Every time a new AI model is released, the conversation immediately turns into a competition: Which model is smarter? Faster? More powerful?
But as AI moves from experimental tools into real operational environments, we are asking the wrong question.
The real winner of the AI race will not be a single model. It will be the infrastructure that knows how to manage them all.
We are already seeing this shift at the highest levels. The Pentagon’s recent move toward integrating multiple AI models into parallel operational systems signals something much bigger than another technology adoption cycle. It reflects a broader understanding that AI is no longer a standalone tool. It is becoming an ecosystem.
Instead of relying on one “winning” model, organizations are beginning to operate multiple systems simultaneously, each designed for different tasks, workflows, and objectives. In practice, this means AI is evolving into a layered environment of autonomous agents, connected tools, sensitive organizational data, and real-time decision-making.
That changes the challenge entirely.
The focus is no longer just on the models themselves, but on the orchestration layer sitting above them - the infrastructure responsible for routing tasks, governing interactions, enforcing policies, and maintaining visibility across increasingly complex AI environments.
For the Israeli tech ecosystem, this transition is particularly significant
Israel has become one of the world’s leading hubs for SaaS and cybersecurity innovation, and companies are moving aggressively to integrate AI into everyday workflows. But many organizations are adopting AI faster than building the systems needed to manage it safely.
Most enterprises today already operate dozens, sometimes hundreds, of interconnected platforms across cloud, identity, SaaS, and internal systems. Adding autonomous AI agents into that environment introduces an entirely new level of operational complexity.
The problem is not necessarily the AI itself. The problem is visibility.
Once multiple AI systems begin operating in parallel, interacting with sensitive information and making decisions across organizational environments, human oversight alone is no longer enough. Security teams can no longer realistically track in real time how data moves between systems, which permissions are being used, or how one autonomous process influences another.
This creates a new kind of attack surface, one that moves faster than traditional governance models were designed to handle.
And importantly, the vulnerabilities themselves are not new.
The security gaps AI exposes are often the same issues organizations have struggled with for years: dormant accounts, excessive permissions, unmanaged credentials, disconnected SaaS applications, and fragmented visibility across systems.
The difference is speed.
AI-driven attackers can now identify and exploit these weaknesses exponentially faster than before. What previously took weeks of manual discovery can now happen in minutes.

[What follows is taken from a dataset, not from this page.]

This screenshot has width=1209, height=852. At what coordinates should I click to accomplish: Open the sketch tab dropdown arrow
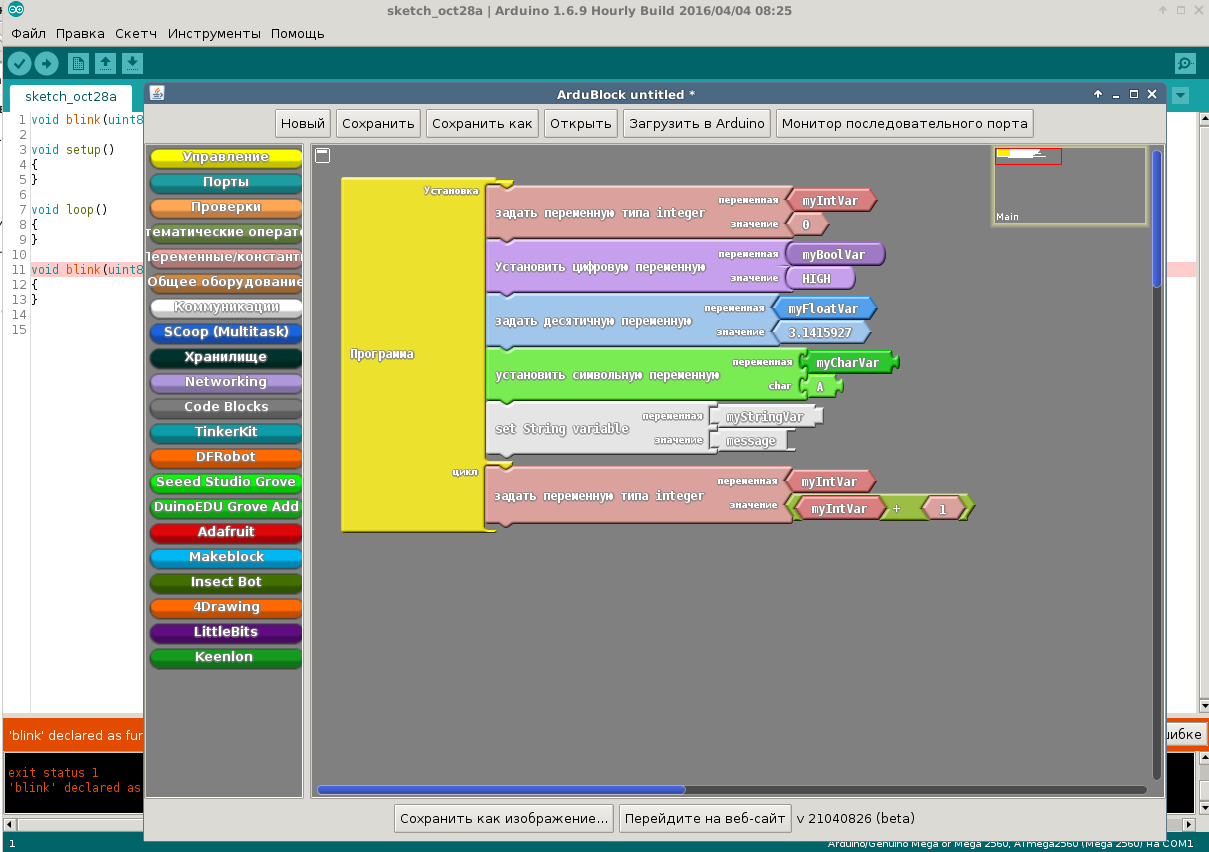click(1181, 96)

That is why the conversation around AI governance needs to evolve.
The challenge ahead is not simply adopting AI tools. It is building an operational framework capable of governing an ecosystem of autonomous systems moving at machine speed.
This is ultimately a shift in mindset. We are moving from managing individual software tools to managing interconnected AI ecosystems.
And in that world, the goal is no longer to identify the “smartest” model.
The goal is to build an environment that is just as fast, adaptive, and intelligent as the systems operating inside it.
Because in the AI era, the greatest risk may not be adopting the wrong technology but having no way to manage the right one.